What have I done? What have I failed to do? Habitually? Almost instinctively? At each stage of my life? When, throughout my life, to this very day, have I acted independently of God? When did I make up my own rules? How have I been dishonest — to others, to myself? When was I cruel or abusive? Lustful and greedy in my desires for power, control, consumption, self-gratification? To what degree have I rationalized and made excuses? How have I let my heart become cool to God and to others?

What evil continues because of me? Who remains hurt or damaged because of my selfishness? How have I been deaf to the cry of the poor? By not wanting to get involved or convincing myself that it wasn’t my responsibility? How have I insulated myself, lived in my own world, so that I don’t get bothered by the needs of others? How does my comfort cost others? How have I failed to notice, to care, to investigate, to respond, to get involved, to seek change? Do the poor have me as an advocate for them?

This is time for deep self-knowledge with a growing desire to know, as never before, the depth of God’s forgiveness and love. This should not be depressing but liberating. For we will discover that in our own ways we have auctioned off the cross and really strayed far from the desires God has for us. But we will end each day discovering that that cross signs a wondrous love that frees us from our sin.

This is indeed a week to say “thank you” and to say it with growing feeling. In brief moments, let’s tell our risen Lord, Jesus, how grateful we are, in words, with more intimate affection.

The resources and helps will be very important this week.
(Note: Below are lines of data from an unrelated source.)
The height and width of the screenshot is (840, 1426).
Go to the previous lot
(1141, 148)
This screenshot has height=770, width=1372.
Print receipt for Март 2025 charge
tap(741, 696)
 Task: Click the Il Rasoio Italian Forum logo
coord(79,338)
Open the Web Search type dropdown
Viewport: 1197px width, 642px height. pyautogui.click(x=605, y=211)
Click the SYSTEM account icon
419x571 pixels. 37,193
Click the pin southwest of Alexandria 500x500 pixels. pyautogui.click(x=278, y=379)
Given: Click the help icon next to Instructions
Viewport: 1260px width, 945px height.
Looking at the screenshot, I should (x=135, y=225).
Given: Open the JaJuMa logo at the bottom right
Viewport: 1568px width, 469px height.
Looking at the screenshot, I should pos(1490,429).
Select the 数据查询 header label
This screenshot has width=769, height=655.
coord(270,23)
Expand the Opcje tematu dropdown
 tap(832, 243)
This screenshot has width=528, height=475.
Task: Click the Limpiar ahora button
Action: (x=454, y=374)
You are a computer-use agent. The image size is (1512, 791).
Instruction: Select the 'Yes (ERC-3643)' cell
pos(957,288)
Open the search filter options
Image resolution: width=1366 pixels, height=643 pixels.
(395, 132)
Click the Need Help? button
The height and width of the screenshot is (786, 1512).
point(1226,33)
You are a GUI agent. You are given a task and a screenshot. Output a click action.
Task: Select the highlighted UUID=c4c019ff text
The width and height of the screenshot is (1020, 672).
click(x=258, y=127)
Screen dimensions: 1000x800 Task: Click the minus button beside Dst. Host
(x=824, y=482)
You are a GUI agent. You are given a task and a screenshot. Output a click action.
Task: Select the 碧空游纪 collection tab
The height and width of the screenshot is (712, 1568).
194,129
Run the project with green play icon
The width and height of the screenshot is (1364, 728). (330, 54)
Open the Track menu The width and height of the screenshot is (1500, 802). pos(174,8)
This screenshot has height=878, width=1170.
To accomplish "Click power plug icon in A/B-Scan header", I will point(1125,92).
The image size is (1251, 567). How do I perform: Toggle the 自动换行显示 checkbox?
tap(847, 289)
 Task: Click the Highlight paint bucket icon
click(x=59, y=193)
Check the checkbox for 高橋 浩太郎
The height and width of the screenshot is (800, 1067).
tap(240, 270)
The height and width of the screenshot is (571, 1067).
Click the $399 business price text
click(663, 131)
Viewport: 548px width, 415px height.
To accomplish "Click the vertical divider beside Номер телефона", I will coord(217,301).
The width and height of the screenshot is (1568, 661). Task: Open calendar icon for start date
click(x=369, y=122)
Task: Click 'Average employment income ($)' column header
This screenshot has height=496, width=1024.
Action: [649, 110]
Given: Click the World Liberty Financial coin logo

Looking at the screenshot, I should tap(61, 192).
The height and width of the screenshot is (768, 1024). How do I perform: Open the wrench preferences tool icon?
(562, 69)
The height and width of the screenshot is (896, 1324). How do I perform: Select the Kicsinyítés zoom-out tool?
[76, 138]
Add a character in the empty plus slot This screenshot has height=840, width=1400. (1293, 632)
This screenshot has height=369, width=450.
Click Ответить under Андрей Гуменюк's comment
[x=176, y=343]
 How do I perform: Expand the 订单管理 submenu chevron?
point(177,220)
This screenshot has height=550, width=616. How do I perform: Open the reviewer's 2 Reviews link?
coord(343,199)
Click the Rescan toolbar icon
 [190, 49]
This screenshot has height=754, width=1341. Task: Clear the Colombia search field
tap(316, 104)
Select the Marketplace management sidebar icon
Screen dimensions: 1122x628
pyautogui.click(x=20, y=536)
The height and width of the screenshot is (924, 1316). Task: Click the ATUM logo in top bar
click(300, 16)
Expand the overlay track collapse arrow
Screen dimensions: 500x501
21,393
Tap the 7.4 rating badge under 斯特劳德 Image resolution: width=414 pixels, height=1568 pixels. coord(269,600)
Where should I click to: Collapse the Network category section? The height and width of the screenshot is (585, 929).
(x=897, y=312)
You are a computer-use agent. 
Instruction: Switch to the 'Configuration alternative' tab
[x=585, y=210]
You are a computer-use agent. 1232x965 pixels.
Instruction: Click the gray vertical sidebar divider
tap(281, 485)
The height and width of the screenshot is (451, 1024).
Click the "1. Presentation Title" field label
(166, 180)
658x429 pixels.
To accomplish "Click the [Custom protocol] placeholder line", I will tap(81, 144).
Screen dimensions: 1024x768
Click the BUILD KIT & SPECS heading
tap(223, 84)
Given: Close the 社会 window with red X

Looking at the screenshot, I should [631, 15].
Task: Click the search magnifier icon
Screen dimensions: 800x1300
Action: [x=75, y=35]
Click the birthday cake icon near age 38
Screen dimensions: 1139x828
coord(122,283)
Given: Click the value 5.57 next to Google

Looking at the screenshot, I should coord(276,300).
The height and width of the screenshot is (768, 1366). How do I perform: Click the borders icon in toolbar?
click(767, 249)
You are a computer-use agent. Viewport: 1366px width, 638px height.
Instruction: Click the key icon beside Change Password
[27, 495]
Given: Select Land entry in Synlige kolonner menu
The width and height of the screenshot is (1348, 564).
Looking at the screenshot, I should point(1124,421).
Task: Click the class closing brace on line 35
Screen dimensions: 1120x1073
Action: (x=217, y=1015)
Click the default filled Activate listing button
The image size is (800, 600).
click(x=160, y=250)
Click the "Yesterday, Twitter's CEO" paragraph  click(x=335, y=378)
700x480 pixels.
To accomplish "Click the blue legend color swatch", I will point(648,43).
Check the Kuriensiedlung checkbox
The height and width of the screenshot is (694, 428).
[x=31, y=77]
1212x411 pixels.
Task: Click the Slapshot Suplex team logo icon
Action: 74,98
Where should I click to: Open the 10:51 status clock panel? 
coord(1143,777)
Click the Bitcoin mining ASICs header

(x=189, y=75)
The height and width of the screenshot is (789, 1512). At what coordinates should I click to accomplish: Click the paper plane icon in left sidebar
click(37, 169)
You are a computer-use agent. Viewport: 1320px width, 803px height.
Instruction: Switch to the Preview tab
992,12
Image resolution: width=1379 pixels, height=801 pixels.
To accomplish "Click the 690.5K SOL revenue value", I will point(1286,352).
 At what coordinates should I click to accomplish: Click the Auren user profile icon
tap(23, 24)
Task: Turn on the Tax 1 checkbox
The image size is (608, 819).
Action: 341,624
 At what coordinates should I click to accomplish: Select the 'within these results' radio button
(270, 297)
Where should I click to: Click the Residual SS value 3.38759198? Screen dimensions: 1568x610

The readings and prayers are particularly rich. The online version of this retreat has a section called “A Place to Share,” where people can go to share their reflections. Consider sharing your graces there, even anonymously.

Some Practical Help for Getting Started this Week

This is an important week for this retreat. It prepares us for the weeks ahead. We know it isn’t an easy week, because it is so against the grain of our culture to examine our hearts before God.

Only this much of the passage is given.